Надо было видеть, как оживился при этих словах мой приятель.
— Значит, так, как я живу, и жить не стоит, верно? — задиристо спросил он. Вспыхнул, загорелся, готов был схватить меня за грудки.
— Тогда назови нечто более содержательное, лучшее, против чего у тебя не будет возражений! Сражаться с торгашами и норовить облапошить их? Или смотреть, как они тянут все соки из крестьян, а те отыгрываются на стариках родителях? Ну, назови же мне, за ради Бога, нечто безупречно прекрасное, никоим образом не задевающее твой придирчивый вкус?
— Неужели ты не в состоянии понять, — стукнул он кулаком по столу, — что эти альковы, эти ночные огни — это и есть моя жизнь? Да женщины двуличные — во рту золотой зуб, а жало опасней змеиного… Но в них моя жизнь! — Слова лились из него, как песнь.
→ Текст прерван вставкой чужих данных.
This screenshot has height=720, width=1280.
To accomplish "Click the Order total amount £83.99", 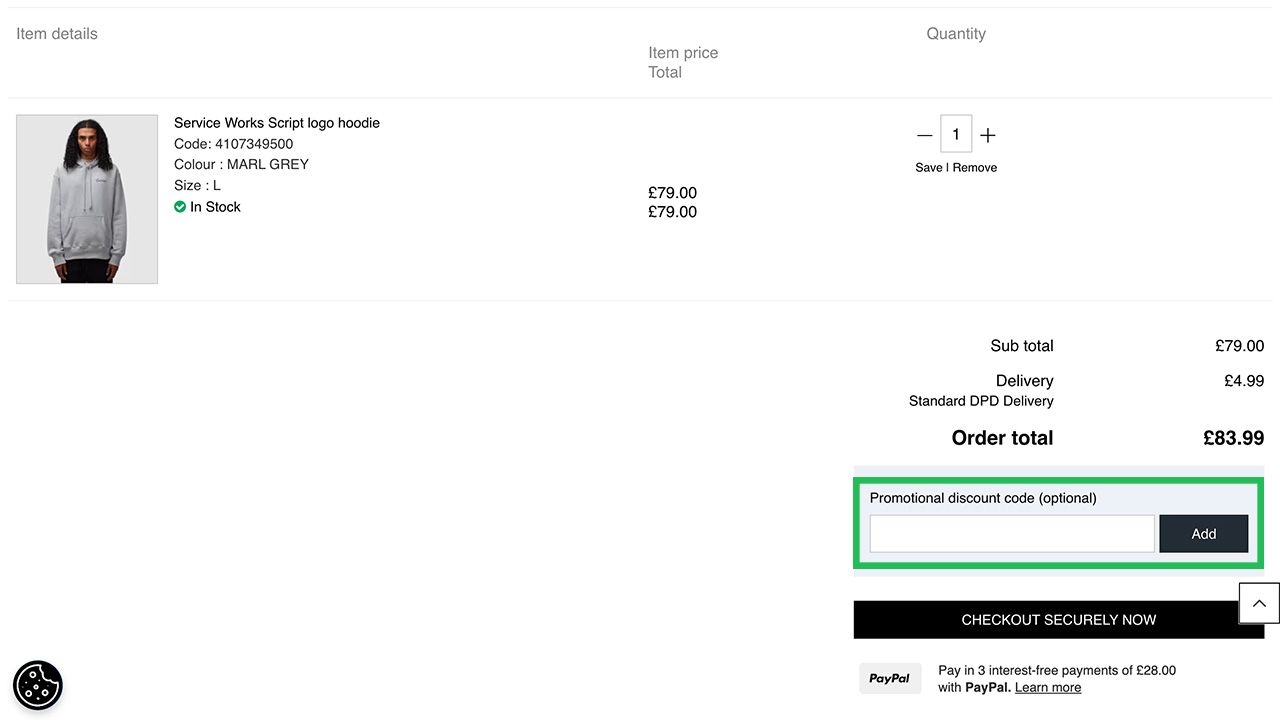I will pyautogui.click(x=1233, y=438).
Что же он воспевал? Известное дело, когда падший человек пытается оправдать то, что губит его, и делает вид, будто бы сам того хочет. Согласен — в падении, как известно, кроется своего рода притягательность. Все это я понимаю, да и прежде понимал, просто сейчас применим эти рассуждения к нашему случаю. Вот сидит она перед зеркалом и вижу — улыбается. Или у горящего камина: быстрый взгляд в сторону двери, а затем в глазах загорается мысль, и мне до скончания века не узнать, о чем она думает, кого ждет в своем воображении, какие комплименты ей вспомнились, какие переживания… Однажды я неожиданно заглянул к ней под вечер, когда она даже не знала, что я дома — лицо горит, глаза подернуты какой-то странной, маслянистой поволокой, как у юных девушек, которые плеснули в чай слишком много рома… Я к тому, что часто замечаешь: жена твоя мыслями витает где-то далеко. Назовем вещи своими именами: мысли ее заняты запретными радостями. Можно ли смириться с этим, одобрить это?
Можно, как мы знаем: на тот случай, когда жена принимает любовников, разработана целая система, и в некоторых восточных странах этот институт чуть ли не узаконен. А попробуйте перенести этот обычай к нам? Почему мы не берем с них пример? Вздумайте только предложить, и увидите, какие сумасшедшие поднимутся страсти!
Итак, у нее опять кто-то есть, как был всегда. Почему бы не быть именно теперь? Кто-то взял себе за правило приходить сюда через эту дверь.
И вновь у меня возникло чувство, будто стоит мне только протянуть руку, и я ухвачу его, искомого мною субъекта — стало быть, он где-то здесь, поблизости. То есть близость его я ощущаю каким-то звериным чутьем.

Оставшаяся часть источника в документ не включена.